Considered an annual favourite, the Geminid meteor shower which peaks tonight is believed to be intensifying each year.
Tuesday’s new moon has left a dim sky for one of the year’s most illuminating meteor showers to sparkle across it even more brightly.
The Geminid meteor shower will reach its peak at about 19:00 GMT on Thursday and remain intermittently visible until December 24. Its unique formation sets it apart from the estimated 30 showers that are visible on Earth each year.
Here’s what to know about the display and how to watch it:
What is the Geminid meteor shower?
The Geminid meteor shower is a celestial event that occurs every December and gets its name from the constellation “Gemini”.
It is also one of two annual showers that form when the Earth passes through debris left by asteroids, unlike other meteor showers that are formed by comet debris.
An asteroid is made out of rock while comets are balls of ice and dust. When either of these enter the earth’s atmosphere in large amounts, they burn up creating streaks of light or a “meteor shower”.
An asteroid named 3200 Phaethon was discovered as the source of Geminid meteors in the mid-1980s, while the shower’s first recorded observation occurred in 1862.
What time is the peak and where can you get the best view of the meteor shower?
The event is predicted to peak at 19:27 GMT on December 14 while continuing to be visible through pre-dawn hours.

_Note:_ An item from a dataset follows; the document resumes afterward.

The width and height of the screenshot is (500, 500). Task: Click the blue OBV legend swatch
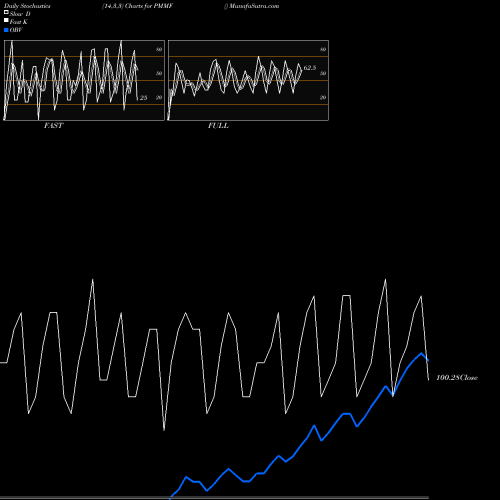point(6,30)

The best time to watch the shower is between midnight and 2am local time, in any time zone, according to The Planetary Society.
The darkness of late night and the new moon will put the vibrant shower at centre stage, particularly if skies remain clear. Next year’s Geminid shower will occur during the bright rays of a full moon and be less visible.
Where and how can you watch the Geminid meteor shower?
Skywatchers can observe the shower directly or watch a livestream hosted by telescope networks.
The Slooh robotic telescope network and Virtual Telescope Project will be broadcasting the event to their YouTube channels beginning at 22:30 GMT and 23:00 GMT respectively on Thursday.
Although the display will be visible across the globe, the best showers will occur in the Northern Hemisphere and people in the Southern Hemisphere will witness ones with lower rates. Areas with clearer skies will unveil more visible showers.
NASA said that it may take approximately 30 minutes in the dark for eyes to adapt and begin seeing meteors clearly.
What is the direction and appearance of the meteor shower?
Geminids could shoot 120 visible meteors every hour making it the strongest shower of the year, according to NASA.
The further away one is from light pollution, the more likely they are to see the shower in all its fierceness. Otherwise, an average person in their back yard would see approximately half its amount, or one to two meteors per minute, after midnight.
Geminids travel at 35km per second (22 miles per second), more than 40 times faster than a speeding bullet, according to NASA.
Scientists have said the Geminid shower may also be intensifying each year, especially in comparison to the 10-20 meteors per hour that were recorded in the mid-1800s.
Although the meteors appear to originate from the same region in the sky as the Gemini constellation, viewers do not need to look to the constellation to see the Geminid shower – it will be visible throughout the sky in no particular direction. In fact, meteors close to the “radiant”, or point of origin, are easily missed because of shorter trails, said NASA.
The streaks are very bright and white, although they may take on coloured hues depending on the chemical composition of the debris. For example, nickel produces green and sodium and nitrogen create red or orange.